Insieme a questa prima considerazione, c’è un secondo punto messo in luce dalla ricerca. L’indebolimento della famiglia e delle sue reti di relazione (e di protezione) ha ormai cambiato il panorama sociale del nostro Paese: ben il 40% dei nuclei è oggi costituito da monogenitori, vedovi, separati, single. Una schiera di individui soli che devono gestire autonomamente i problemi che la vita prima o poi riserva a tutti. Con conseguenze rilevanti sul profilo economico e demografico.
C’è da chiedersi se la politica riesca ad avere una percezione corretta di questa realtà e delle reali condizioni di vita della gran parte della popolazione. Per molti aspetti, si direbbe di no. Almeno a giudicare dalle reiterate dichiarazioni di ottimismo che in questi mesi hanno salutato il ritorno ad un quadro macroeconomico positivo. Sentire le dichiarazioni dei politici che insistono nel dire che le cose vanno meglio non fa altro che irritare chi invece constata che la propria condizione resta grama.

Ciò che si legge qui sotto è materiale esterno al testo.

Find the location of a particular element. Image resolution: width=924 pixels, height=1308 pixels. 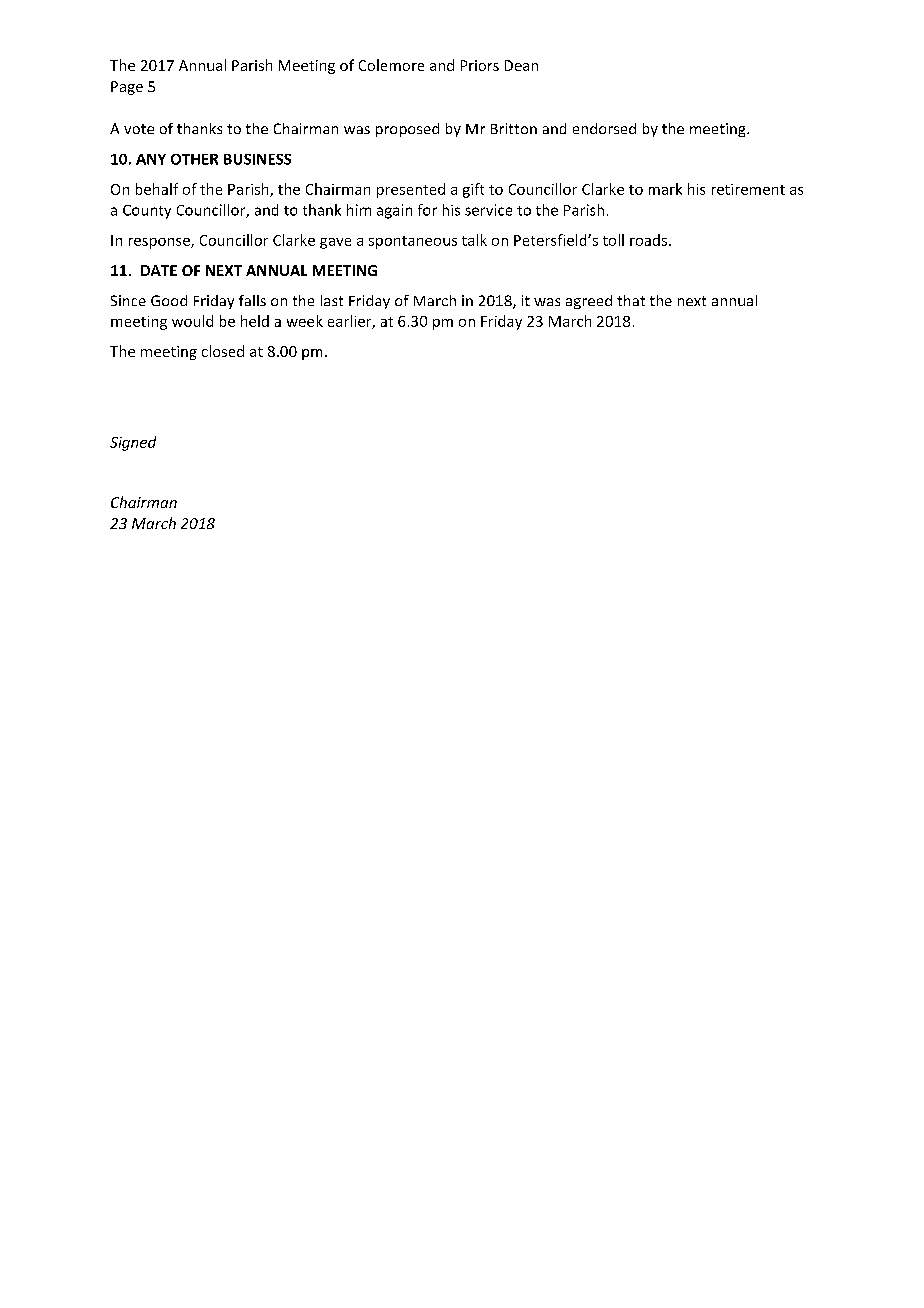

endorsed is located at coordinates (604, 128).
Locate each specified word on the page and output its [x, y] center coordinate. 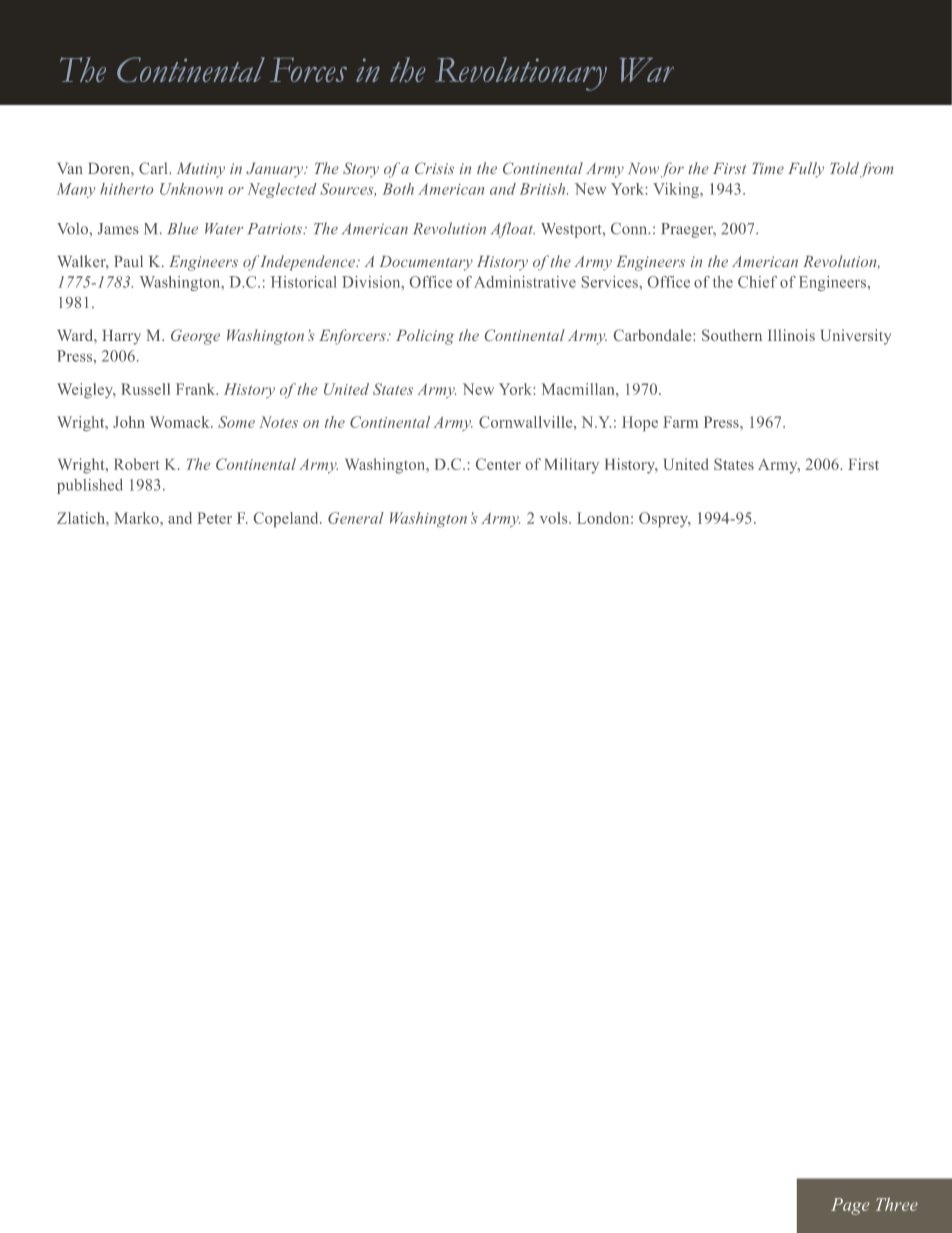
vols [555, 518]
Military [572, 466]
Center [498, 464]
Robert [136, 464]
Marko [137, 518]
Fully [806, 170]
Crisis [434, 168]
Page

Al fondo c’è la fatica a riconoscere che il tempo è cambiato. Oggi le difficoltà individuali — non più anestetizzate dall’immaginario di una crescita illimitata — stagnano nel vissuto quotidiano, alimentando quel risentimento che affiora ormai senza più alcun freno inibitore.
Dovrebbe essere ormai chiaro a tutti che, nelle nuove condizioni, la ripresa del Pil porta, solo lentamente, benefici limitati. Di fronte al dato evidente che il lavoro che si viene a creare è più precario, che la ricchezza si concentra sempre più nelle mani di pochi oligopolisti e che le grandi imprese e i ricchi possono facilmente evitare di pagare le tasse (come dimostrano ancora una volta le notizie sui paradisi fiscali di questi giorni), il popolo chiede di essere protetto. Semplicemente perché non crede più alla favola che tutto sia destinato ad aggiustarsi. Per questo la questione dei migranti diventa così esplosiva. Di fronte ai problemi che assillano la vita quotidiana, almeno c’è qualcuno contro cui prendersela e su cui scaricare la rabbia che si ha in corpo. Di fronte a tutto questo, il ceto politico (al di là delle cose buone che pure in questi anni sono state fatte) non riesce a dettare l’agenda. Incapace di capire che la crisi della globalizzazione apre un enorme spazio politico che, se non sarà occupato, si riempirà da solo. Il problema è che abbiamo accumulato un grave ritardo e che, nonostante le tante eccellenze di cui il Paese per fortuna ancora dispone, non siamo ancora riusciti a invertire il declino ben visibile se si guardano le ultime 3 generazioni: quella del dopoguerra che era riuscita a creare ricchezza; quella del baby boom che l’ha consumata; e infine quella dei Millennials che rischiano di essere sacrificati per le colpe dei padri.
Nonostante i passi compiuti, l’Italia continua a muoversi su un sentiero molto stretto. Con il nostro livello di debito, basta uno spiffero perché un raffreddore si trasformi in polmonite. E d’altra parte, la situazione sociale è, come constatato, tutt’altro che risolta.
In questa situazione è giusto chiedere ai partiti che si apprestano a cominciare una lunga campagna elettorale di dire chiaramente come pensano di risolvere il rebus che abbiamo davanti: interrompere il decalage intergenerazionale riattivando la crescita senza far finta di non sapere che ciò non basterà per placare il grido di rabbia che sale da ampie parti del corpo sociale; soprattutto se non si metterà mano a quelle riforme strutturali che il Paese aspetta da anni (e che, cambiando assetti consolidati, sono sempre, in certa misura, dolorose). Sarebbe già tantissimo avere il coraggio di dire la verità al Paese. Forse un atto di parresia potrebbe coagulare le tante forze positive e costruttive che ancora esistono nel Paese.